Tracy Watkins: America's Cup glory, but at what price?
OPINION: Bermuda probably has a special place in Kiwi hearts after a thrilling America's Cup win, but don't be surprised if the love is not reciprocated.
The tiny nation - population 65,000 - sunk close to $100 million into hosting the Cup and hoped the event would be more than a one-off.
We dashed those hopes. And what goes around could come around.
That it could be a oncer is just one risk of hosting an event like the America's Cup and the hefty price tag that comes with it.
The other is the nature of the Cup event itself. Its long history on the water is almost rivalled by its long history in the court room. And there is an ugly row brewing over the future of the America's Cup.
In the one camp is the event's governing body and the other syndicates - spearheaded by our own Sir Russell Coutts - who want to move to what they see as a more commercially sustainable model of a world series-style regatta, held every two years, and spread around the world. And in the other camp is us.

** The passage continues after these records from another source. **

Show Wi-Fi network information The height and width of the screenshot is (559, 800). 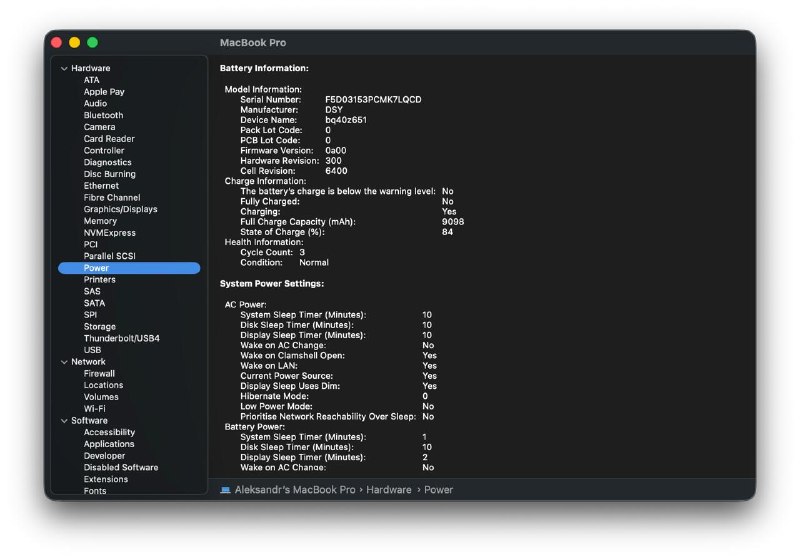coord(95,409)
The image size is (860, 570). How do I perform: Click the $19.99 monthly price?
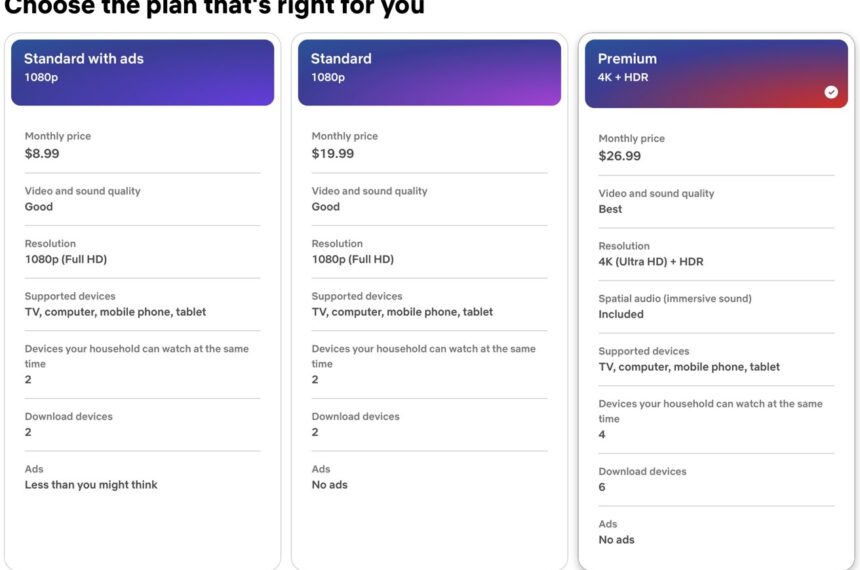pyautogui.click(x=332, y=154)
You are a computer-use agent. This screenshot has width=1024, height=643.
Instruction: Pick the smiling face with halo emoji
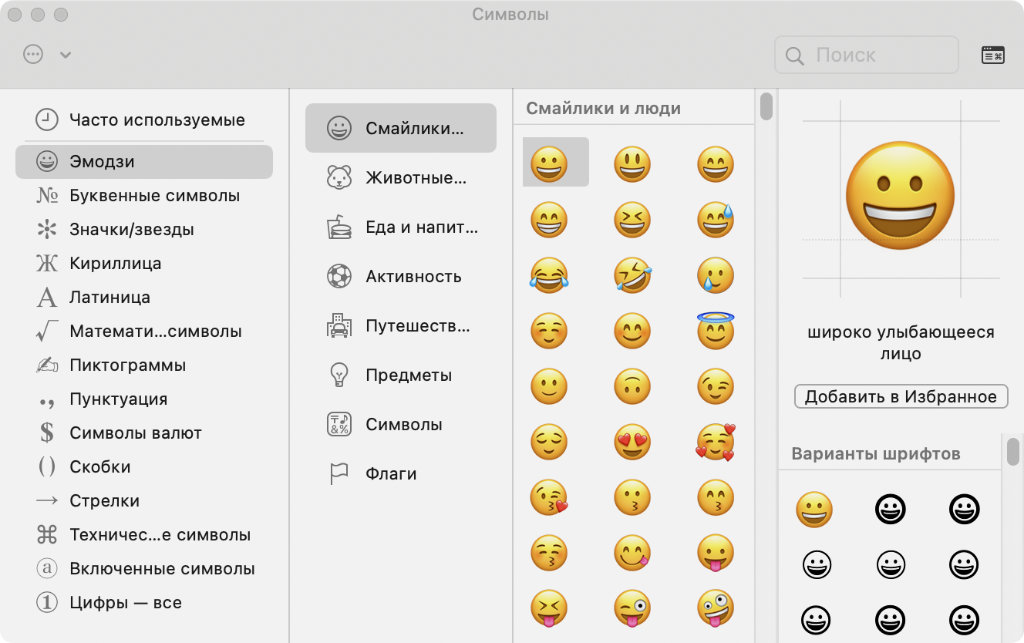tap(715, 331)
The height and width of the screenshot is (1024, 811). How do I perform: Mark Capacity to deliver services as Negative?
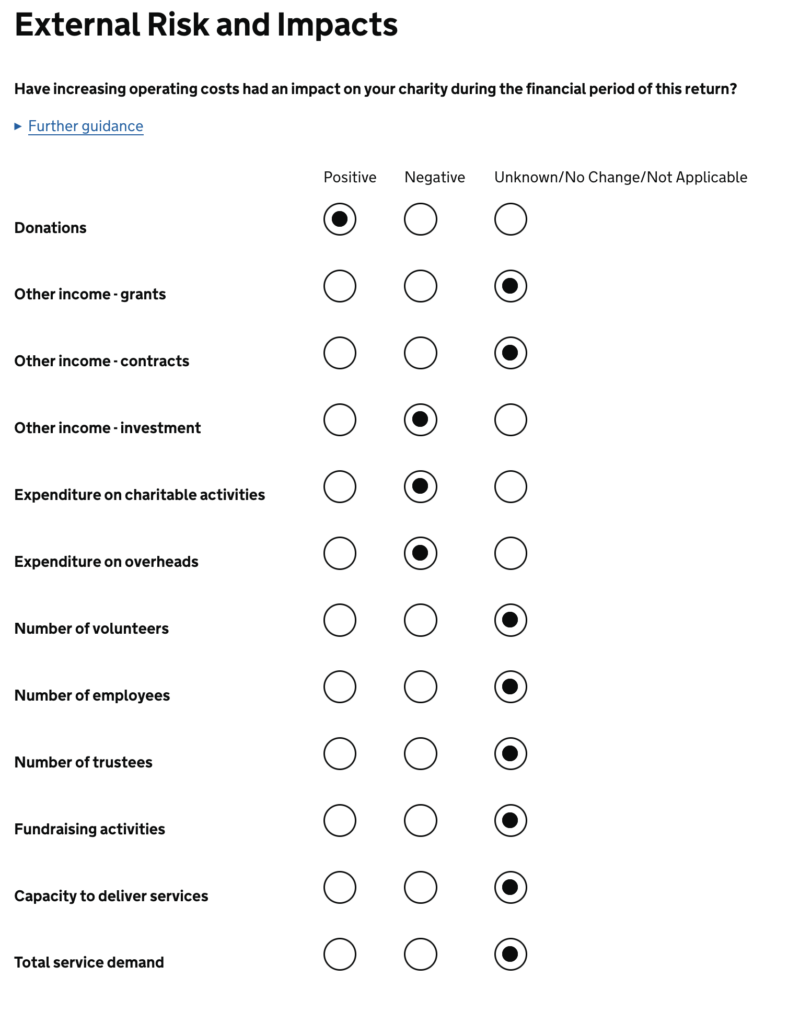pos(420,887)
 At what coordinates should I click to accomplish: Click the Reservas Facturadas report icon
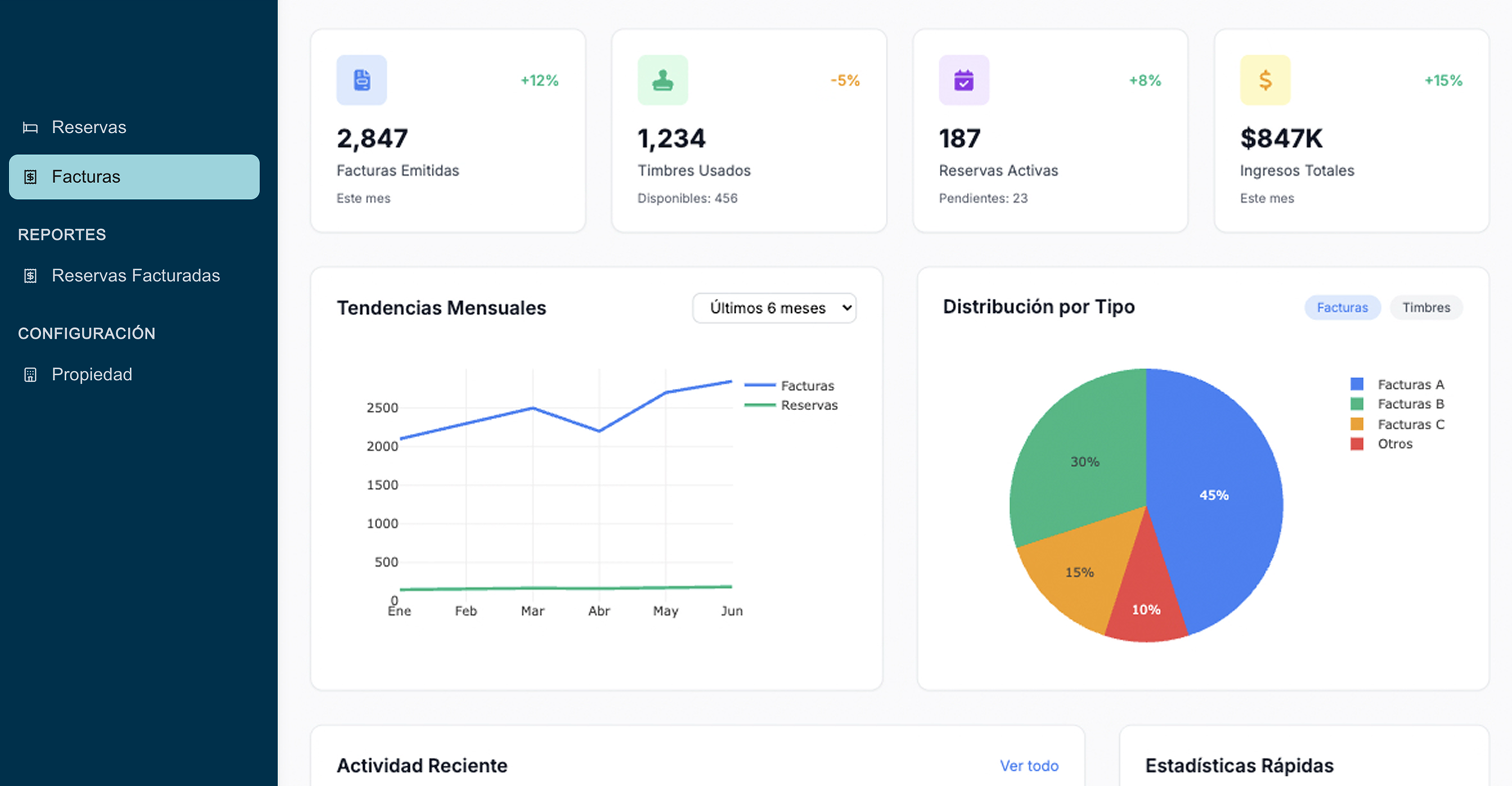point(30,276)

Headlines overseas have already painted a New Zealand win as jeopardising the future of the race. Sir Russell has suggested the days are over when New Zealand could host the sort of one off events we saw in Auckland in 1999-2000 and 2003.
As the Cup winners, New Zealand gets to dictate the terms of the next regatta, of course. But it's not much of an America's Cup race if no-one else turns up. For all the fighting talk about rules of origin and doing it the Kiwi way, Team NZ is now in the position of needing the other syndicates more than they need New Zealand.
An empty race card, or an event that becomes bogged down in legal challenges, would siphon off the goodwill and economic benefits that make it easier for central and local government to put their hands in their pockets to fund the infrastructure and facilities required to show case New Zealand.
That they will do so is a given - the Government no longer has a minister for the America's Cup, though might have a few contenders for the role of America's Cup supremo, for instance outgoing former foreign minister Murray McCully, or Labour's Trevor Mallard (though he would have to be persuaded into retiring from Parliament for such a role).
There are plenty of other names that could go into the hat. But whatever is decided, a Cup defence will require a serious investment in infrastructure and services and, like the Rugby World Cup, require oversight and resources from central Government and its agencies. The Rugby World Cup means there is now the expertise there to do so.
There is also an expectation that the private sector will stump up - there is a gleam in some peoples' eyes already over the potential $1 billion economic windfall, but they will be told it's no free ride.
But Auckland City will have to stump up too - ministers aren't taking too seriously Phil Goff's opening gambit that Auckland' s pockets are empty.
Goff started pleading poverty even before the champagne flutes were warm, but it's being seen as a negotiating tactic. Goff knows the hefty price tag may be unpalatable when the next rates round is struck down the track. An Auckland cup defence would be starting almost from scratch; the America's Cup village and other infrastructure from the last cup have made way for commercial development.
But Auckland will reap most of the economic windfall from the event and its legacy - better infrastructure for the city.
During the last defence, Auckland a got a world-class waterfront out of the deal, a silk purse from the cow's ear that existed prior to the viaduct's redevelopment.
But any investment will need the public's goodwill (ensuring it is aired on free-to-air TV will be just one of the minefields the Government will have to negotiate to keep that goodwill).
The cost of turning an area like the Tank Farm alone into an America's Cup destination, just one of a number of options, would come with a price tag in the tens of millions of dollars.
And it will be happening against the backdrop of a political argument about a housing crisis, and record immigration. On current settings, the multi-million dollar developments likely to spring up around an America's Cup village may just inflame the affordable housing debate, while those and the infrastructure required will likely need another influx of skilled labour from overseas (though a few years down the track they may be just the boost the economy needs).
While no-one wants to jinx it, meanwhile, there's also the risk of those off-water legal antics associated with the America's Cup, which are to blame for the drop-off in direct Government sponsorship over the years - from tens of millions of dollars to just $5 million to keep key people in place after the shattering San Francisco loss. It just became politically less palatable.
In the post-race euphoria next week, the Government could announce it was putting squillions into a cup defence and probably nobody would begrudge it. It won't face much resistance to writing out a cheque to keep the team intact, like it did after San Francisco, though the Government has not yet been asked. It will probably rule out any other direct sponsorship, however, leaving the job of raising that money to Team NZ.
But the really big bills will come in long after the celebrations are over.
Nobody wants to think that far ahead and the moment and nor should we. Just the feat of winning this year is something to be celebrated. You couldn't read or listen to international coverage without someone marvelling at the sheer innovation and brilliance behind the Kiwi win. A niche audience maybe, but a very wealthy and entrepreneurial niche.
That's gold for the NZ Inc brand. As could be a future cup defence.